IATA expects the cargo market to begin showing signs of a slight pick-up with freight volumes dropping about 10% over the next few months, compared to the 22-23% declines recorded in recent months.
IATA last week reported a 22% year-over-year drop in international FTKs for February. This follows 23% declines in January and December, but IATA chief economist Brian Pearce does not expect such precipitous drops to continue.
"There may be some light at the end of the tunnel with air freight," Pearce told reporters today during a briefing at IATA's Washington office. "We seem to be reaching a floor."
He adds the cargo market "is no where near the point" where a full recovery is expected but "we're looking more at 10% drops" in monthly freight volumes.
Pearce says the amount of freight carried by IATA members has been relatively flat the last few months.
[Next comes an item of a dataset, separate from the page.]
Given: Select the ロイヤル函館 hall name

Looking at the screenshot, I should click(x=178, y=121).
He expects there could be a slight pick-up in this figure over the next few months but FTKs will still be roughly 10% below last year's levels.
IATA began recording year-over-year drops in FTKs last June but for the first three months - June, July and August - the drops were less than 3%. In September and October the drop reached 8% and in November it reached double-digit figures at 14%.
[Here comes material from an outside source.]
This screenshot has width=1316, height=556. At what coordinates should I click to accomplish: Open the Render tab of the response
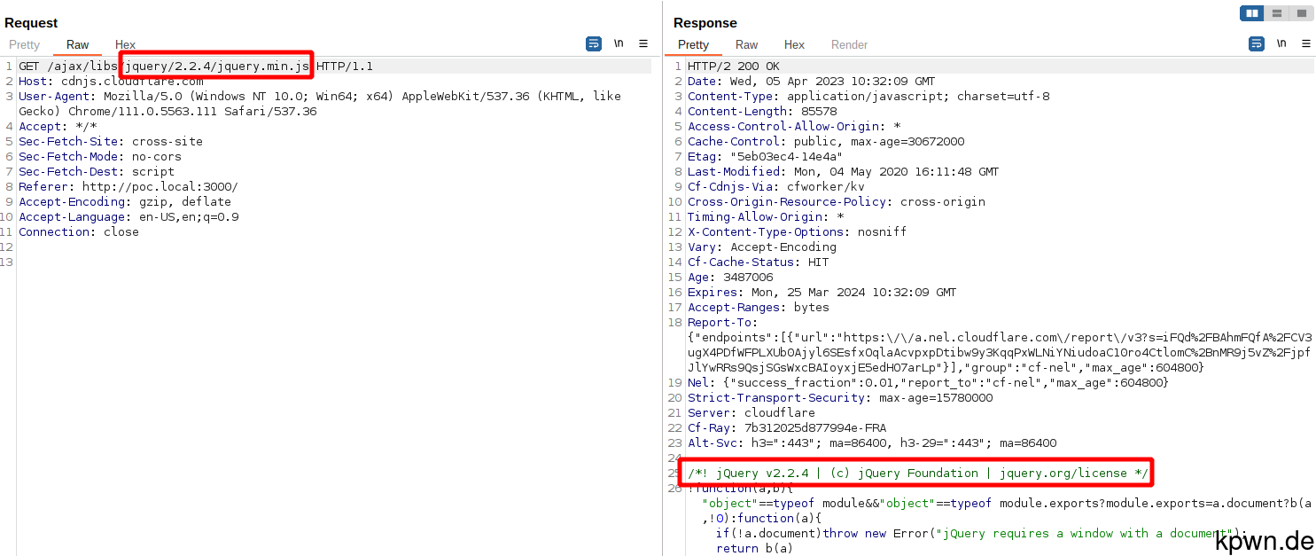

Pearce says IATA bases its projection that cargo traffic will go "sideways" rather than down the rest of this year partly on surveys which show shippers are not as unoptimistic as they were a few months ago. Inventories are also at record lows and cargo carriers including FedEx have recently indicated they are seeing some stabilization in the market.
Pearce, however, warns IATA's cargo projection could prove to be wrong. He says while cargo figures appear to be holding at a shelf at the bottom there is always a possibility there could be another fall from this shelf.
If IATA is "wrong about cargo" Pearce says it may have to revise again its 2009 loss projection. Last week IATA revised its projected losses for the year, estimating its members will collectively incur $4.7 billion in losses in 2009 compared to its previous projection of $2.5 billion. But Pearce says actual losses could be even worse if the cargo market doesn't start to pick up as expected.
Pearce calls the drops recorded in the cargo market the last three-to-four months unprecedented and says they were driven by drops in manufacturing. He says manufacturing output in five of the world's major economies - Japan, the US, Germany, South Korea, and Taiwan - have all declined by 15% to 30%. He explains manufacturing is a "pretty fast indicator of what's happening in the economy" and these drops "reflect what is happening with international trade".
Pearce adds: "Since November and December there's been extraordinary fall in air freight [FTK]. They are down pretty much one quarter, which we never saw before."
While IATA sees cargo figures having bottomed out in February Pearce says "that's not the case with passenger travel". IATA passenger volumes were down 10% in February, surpassing the 6% drop recorded in January and the 5% drops recorded in November and December.
"Passenger travel continues to be declining," Pearce says. "We haven't seen yet an end to this process. Hopefully it will happen sometime soon."